What lines of the data hold the string "Sonido"? Pull each one out.

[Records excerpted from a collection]
==================================================

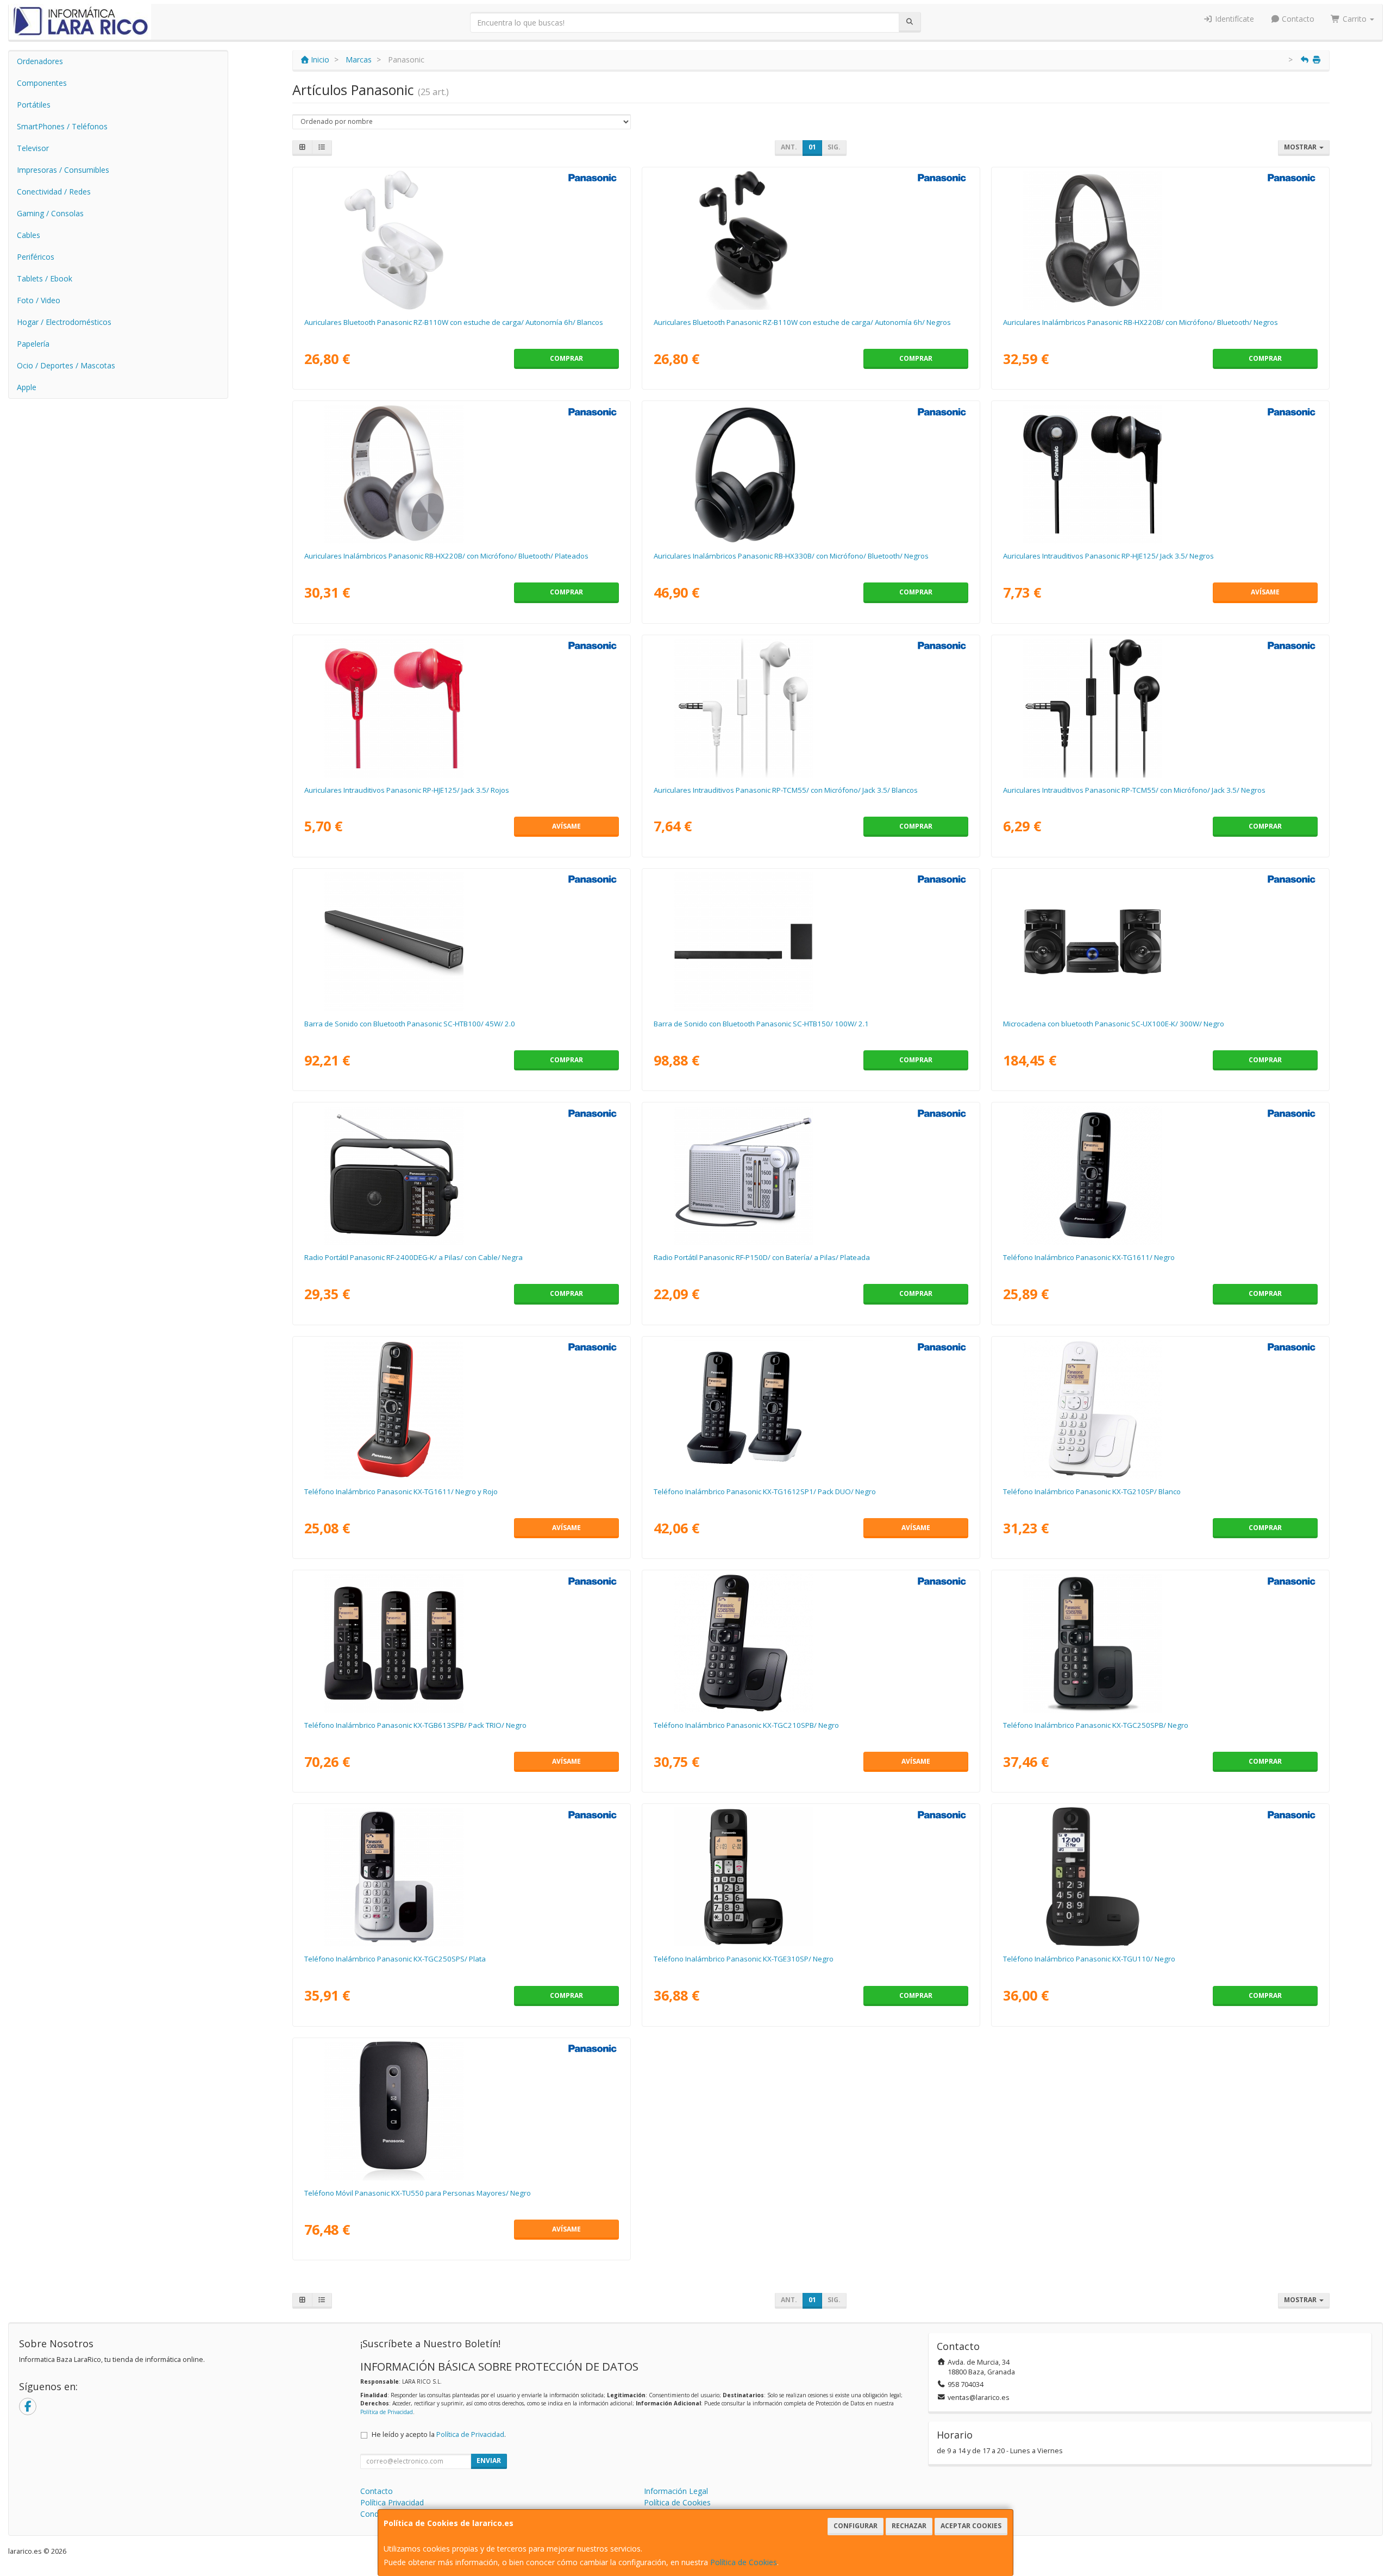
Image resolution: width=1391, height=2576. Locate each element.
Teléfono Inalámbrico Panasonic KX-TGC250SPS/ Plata (395, 1959)
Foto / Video (38, 300)
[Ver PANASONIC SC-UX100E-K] (1160, 941)
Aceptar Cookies (971, 2525)
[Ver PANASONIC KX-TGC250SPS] (461, 1876)
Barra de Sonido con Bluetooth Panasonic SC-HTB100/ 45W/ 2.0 (409, 1024)
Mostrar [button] (1301, 147)
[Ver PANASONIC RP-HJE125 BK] (1160, 473)
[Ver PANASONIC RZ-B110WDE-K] (810, 240)
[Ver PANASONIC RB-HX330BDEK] (810, 473)
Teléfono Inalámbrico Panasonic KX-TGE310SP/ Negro (744, 1959)
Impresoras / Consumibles (63, 170)
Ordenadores (40, 61)
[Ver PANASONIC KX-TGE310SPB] (810, 1876)
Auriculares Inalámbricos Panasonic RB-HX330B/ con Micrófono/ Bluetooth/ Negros (791, 556)
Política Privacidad (392, 2502)
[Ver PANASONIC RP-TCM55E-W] (810, 708)
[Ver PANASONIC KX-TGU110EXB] (1160, 1876)
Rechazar (909, 2525)
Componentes (42, 83)
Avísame (1265, 592)
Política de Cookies (743, 2562)
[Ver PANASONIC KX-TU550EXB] (461, 2110)
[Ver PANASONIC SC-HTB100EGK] (461, 941)
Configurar (856, 2525)
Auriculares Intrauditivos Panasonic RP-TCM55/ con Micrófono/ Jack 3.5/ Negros (1134, 790)
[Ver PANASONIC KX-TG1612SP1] (810, 1409)
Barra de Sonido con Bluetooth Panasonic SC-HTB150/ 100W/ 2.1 (761, 1024)
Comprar (566, 358)
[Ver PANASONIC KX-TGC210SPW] (1160, 1409)
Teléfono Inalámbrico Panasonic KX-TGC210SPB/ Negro (746, 1725)
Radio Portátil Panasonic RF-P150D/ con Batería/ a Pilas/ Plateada (762, 1257)
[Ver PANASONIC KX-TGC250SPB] (1160, 1643)
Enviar (489, 2460)
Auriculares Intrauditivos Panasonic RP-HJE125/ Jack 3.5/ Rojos (406, 790)
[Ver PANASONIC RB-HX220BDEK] (1160, 240)
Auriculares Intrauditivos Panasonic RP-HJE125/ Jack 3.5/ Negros (1108, 556)
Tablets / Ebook (44, 278)
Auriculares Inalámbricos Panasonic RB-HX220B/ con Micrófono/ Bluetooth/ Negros (1140, 322)
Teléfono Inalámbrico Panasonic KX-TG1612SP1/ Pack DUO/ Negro (765, 1491)
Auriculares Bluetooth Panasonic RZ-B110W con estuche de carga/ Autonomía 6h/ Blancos (453, 322)
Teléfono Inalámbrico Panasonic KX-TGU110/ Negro (1089, 1959)
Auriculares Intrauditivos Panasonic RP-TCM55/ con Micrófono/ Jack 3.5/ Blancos (786, 790)
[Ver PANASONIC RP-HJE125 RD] (461, 708)
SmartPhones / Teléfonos (62, 126)
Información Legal (676, 2491)
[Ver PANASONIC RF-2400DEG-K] (461, 1175)
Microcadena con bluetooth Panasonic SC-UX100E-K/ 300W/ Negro (1113, 1024)
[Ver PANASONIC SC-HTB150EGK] (810, 941)
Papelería (33, 344)
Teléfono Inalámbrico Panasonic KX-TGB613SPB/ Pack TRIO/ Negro (415, 1725)
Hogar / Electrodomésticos (64, 322)
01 (812, 147)
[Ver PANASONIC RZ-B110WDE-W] (461, 240)
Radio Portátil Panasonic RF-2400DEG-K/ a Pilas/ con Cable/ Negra (413, 1257)
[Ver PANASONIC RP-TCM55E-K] (1160, 708)
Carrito (1354, 19)
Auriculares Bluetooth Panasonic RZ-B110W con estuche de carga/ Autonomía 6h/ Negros (802, 322)
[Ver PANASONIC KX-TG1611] (1160, 1175)
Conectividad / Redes (54, 191)
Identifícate (1233, 19)
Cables (28, 235)
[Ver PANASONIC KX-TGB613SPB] (461, 1643)
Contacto (1297, 19)
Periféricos (35, 257)
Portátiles (34, 104)
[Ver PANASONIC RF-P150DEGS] (810, 1175)
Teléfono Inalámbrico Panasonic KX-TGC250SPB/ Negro (1095, 1725)
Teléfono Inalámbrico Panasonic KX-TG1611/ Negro (1089, 1257)
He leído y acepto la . (439, 2434)
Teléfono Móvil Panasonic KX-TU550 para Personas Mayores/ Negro (417, 2193)
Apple (26, 387)
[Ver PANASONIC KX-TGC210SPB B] (810, 1643)
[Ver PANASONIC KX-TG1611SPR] (461, 1409)
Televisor (33, 148)
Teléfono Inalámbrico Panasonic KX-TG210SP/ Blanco (1092, 1491)
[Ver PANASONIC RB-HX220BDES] (461, 473)
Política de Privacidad (386, 2412)
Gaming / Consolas (50, 213)
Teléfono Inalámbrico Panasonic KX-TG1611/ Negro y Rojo (401, 1491)
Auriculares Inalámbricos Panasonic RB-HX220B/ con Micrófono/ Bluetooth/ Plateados (446, 556)
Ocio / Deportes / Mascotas (66, 365)
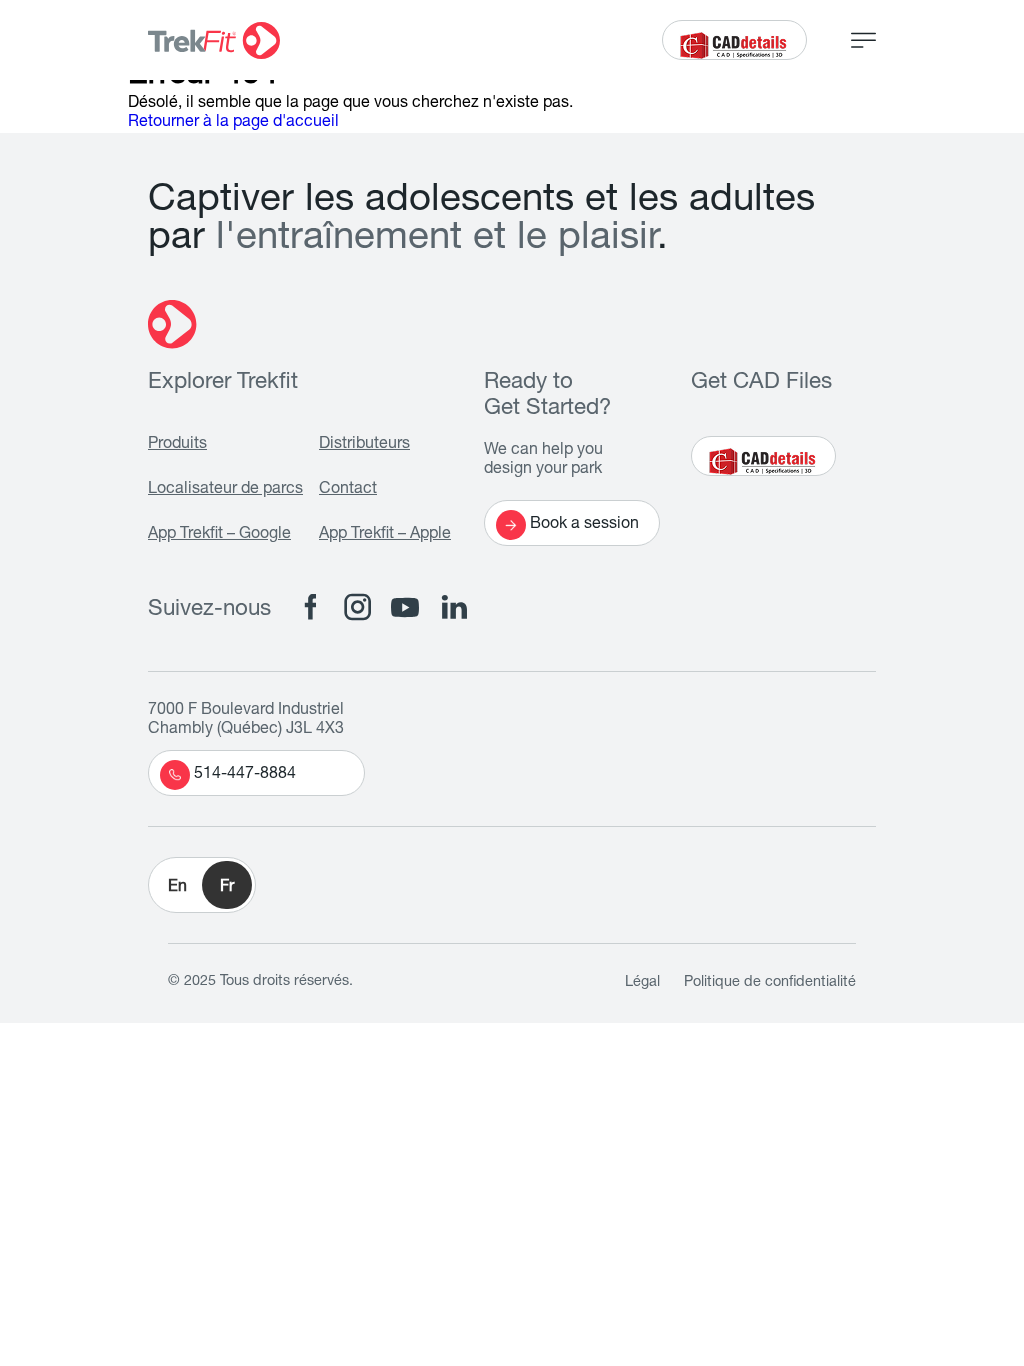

==================================================

§ **Response to the task**
Barra de Sonido con Bluetooth Panasonic SC-HTB100/ 45W/ 2.0 (409, 1024)
Barra de Sonido con Bluetooth Panasonic SC-HTB150/ 100W/ 2.1 (761, 1024)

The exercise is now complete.